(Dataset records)
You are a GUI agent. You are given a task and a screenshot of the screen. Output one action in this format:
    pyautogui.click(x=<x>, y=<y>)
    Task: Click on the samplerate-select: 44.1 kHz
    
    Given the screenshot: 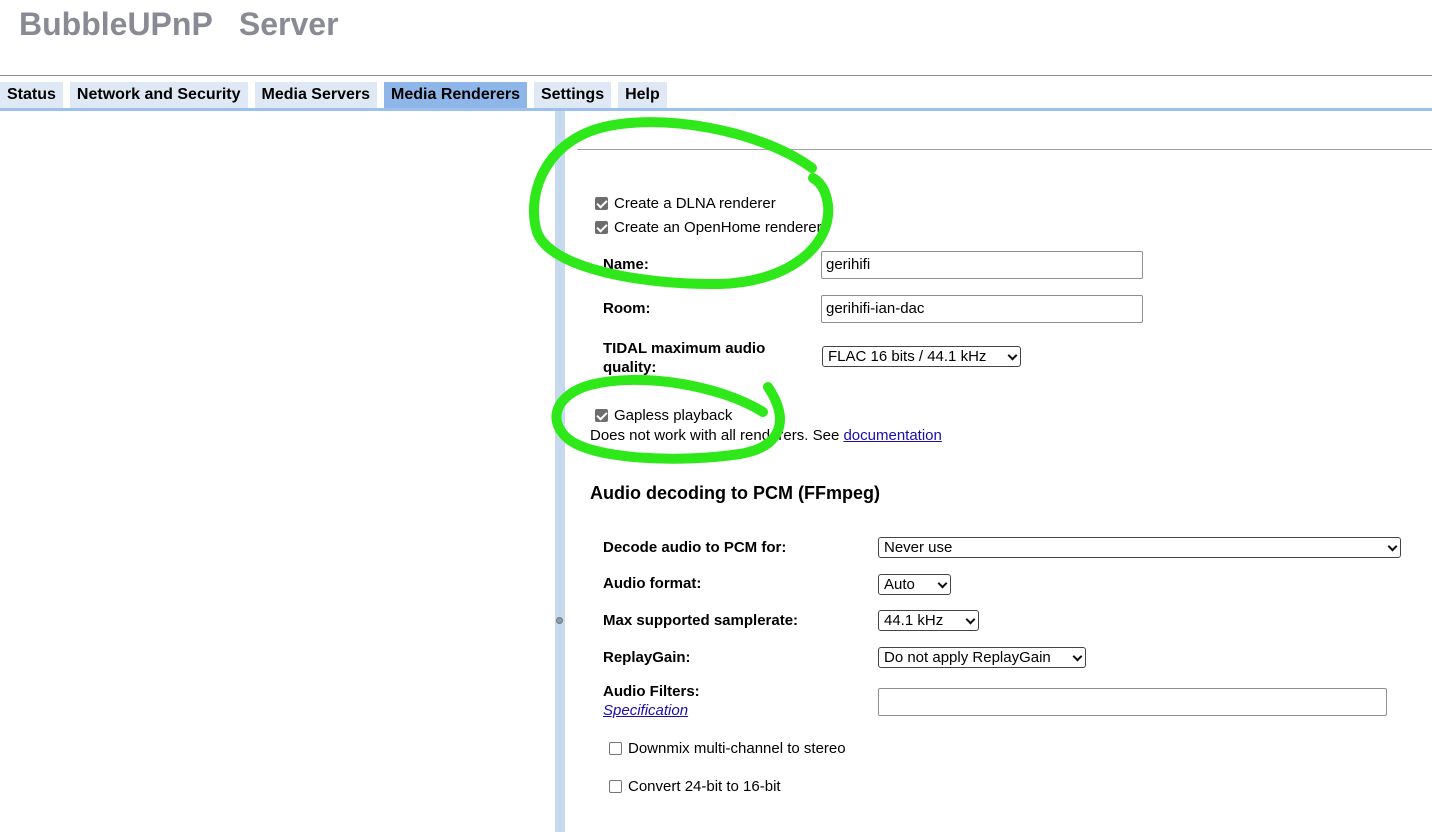 What is the action you would take?
    pyautogui.click(x=928, y=620)
    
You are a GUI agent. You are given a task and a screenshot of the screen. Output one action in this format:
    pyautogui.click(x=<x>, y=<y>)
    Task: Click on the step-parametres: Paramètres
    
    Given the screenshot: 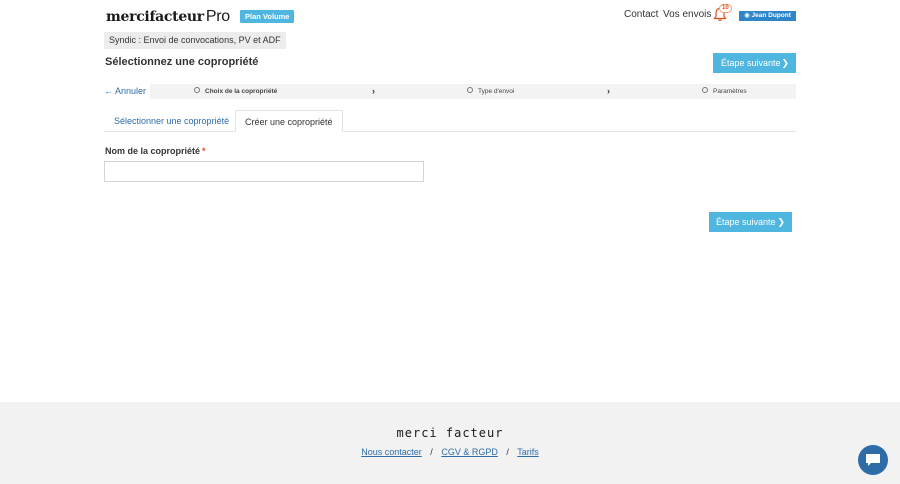 What is the action you would take?
    pyautogui.click(x=724, y=92)
    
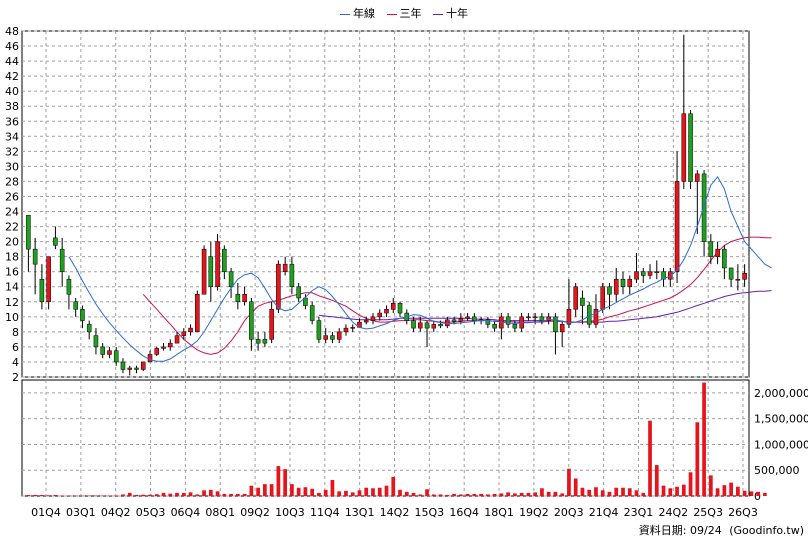  Describe the element at coordinates (81, 512) in the screenshot. I see `x-tick-label: 03Q1` at that location.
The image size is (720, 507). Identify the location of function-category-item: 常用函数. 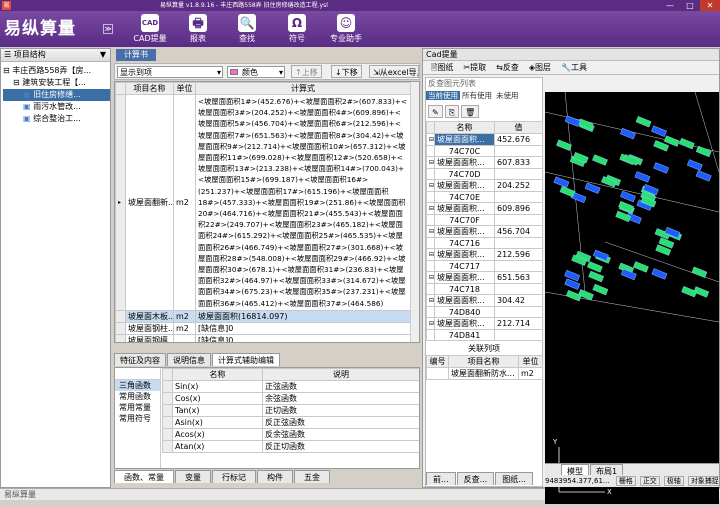
(138, 396).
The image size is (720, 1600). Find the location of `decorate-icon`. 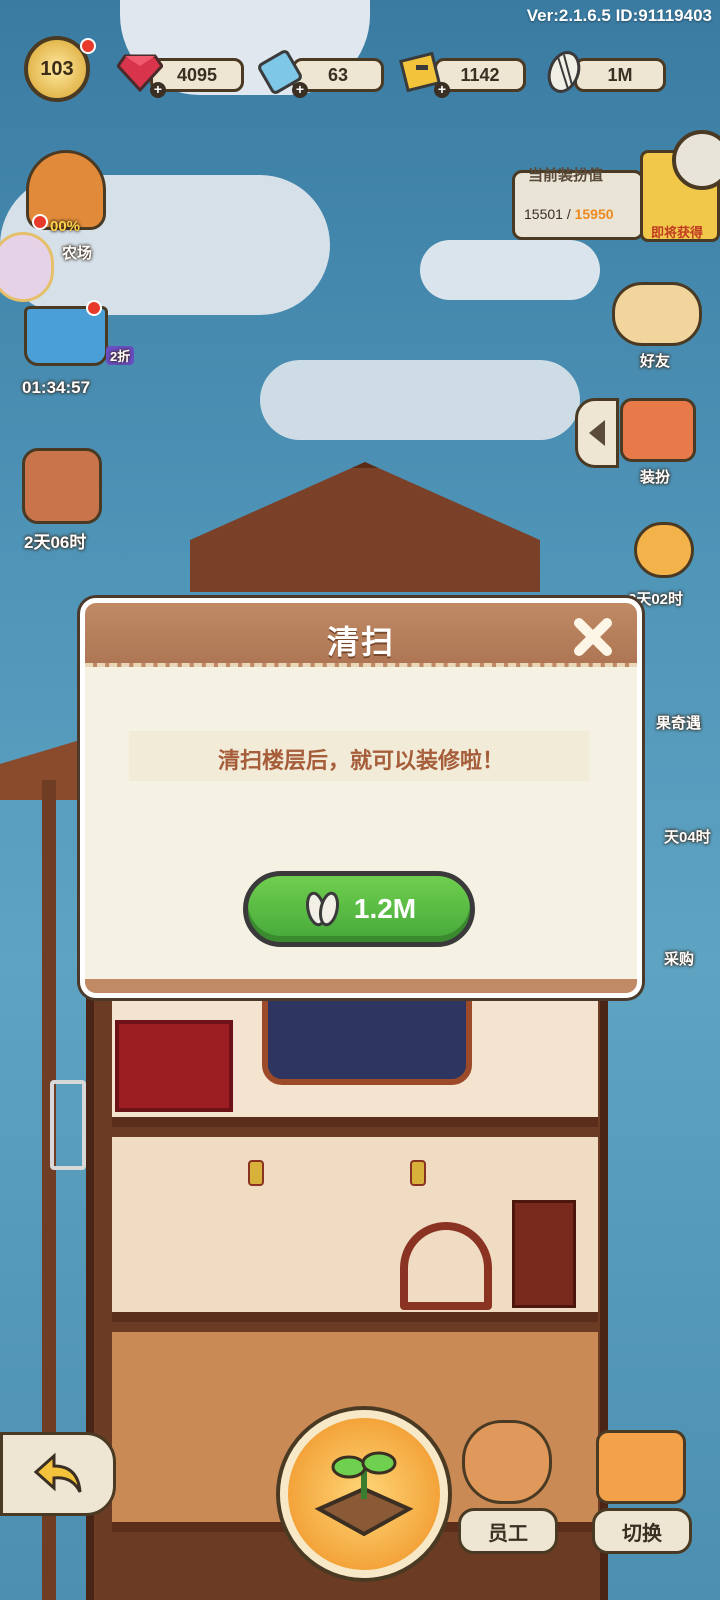

decorate-icon is located at coordinates (658, 430).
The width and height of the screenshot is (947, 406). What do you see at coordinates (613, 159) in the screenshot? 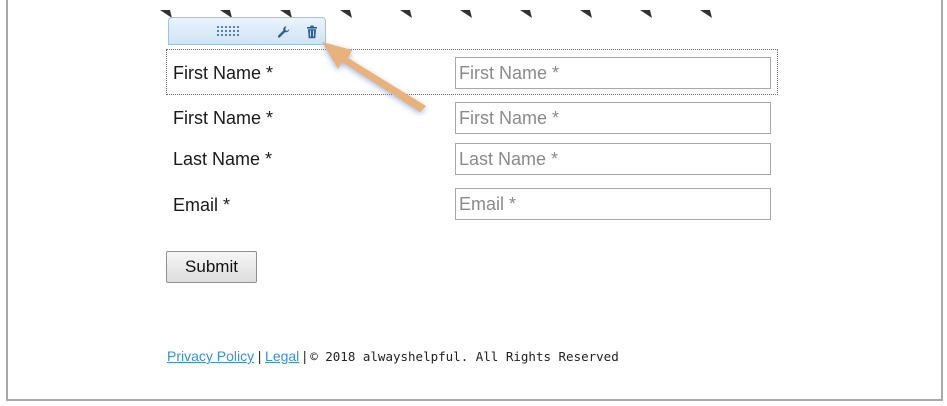
I see `last-name-input` at bounding box center [613, 159].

EXERCISE GOAL -> Give the lines from the one containing "The image size is (720, 1600)." through the end of the rows, both ends included, as a Markdown table with columns n and Line. Number each line, skip blank lines, and leave out the pictures.

FINISHED EXERCISE ->
| n | Line |
|---|---|
| 1 | The image size is (720, 1600). Find the location of `decorate-icon`.  |
| 2 | decorate-icon is located at coordinates (658, 430). |
| 3 | The width and height of the screenshot is (947, 406). What do you see at coordinates (613, 159) in the screenshot?  |
| 4 | I see `last-name-input` at bounding box center [613, 159]. |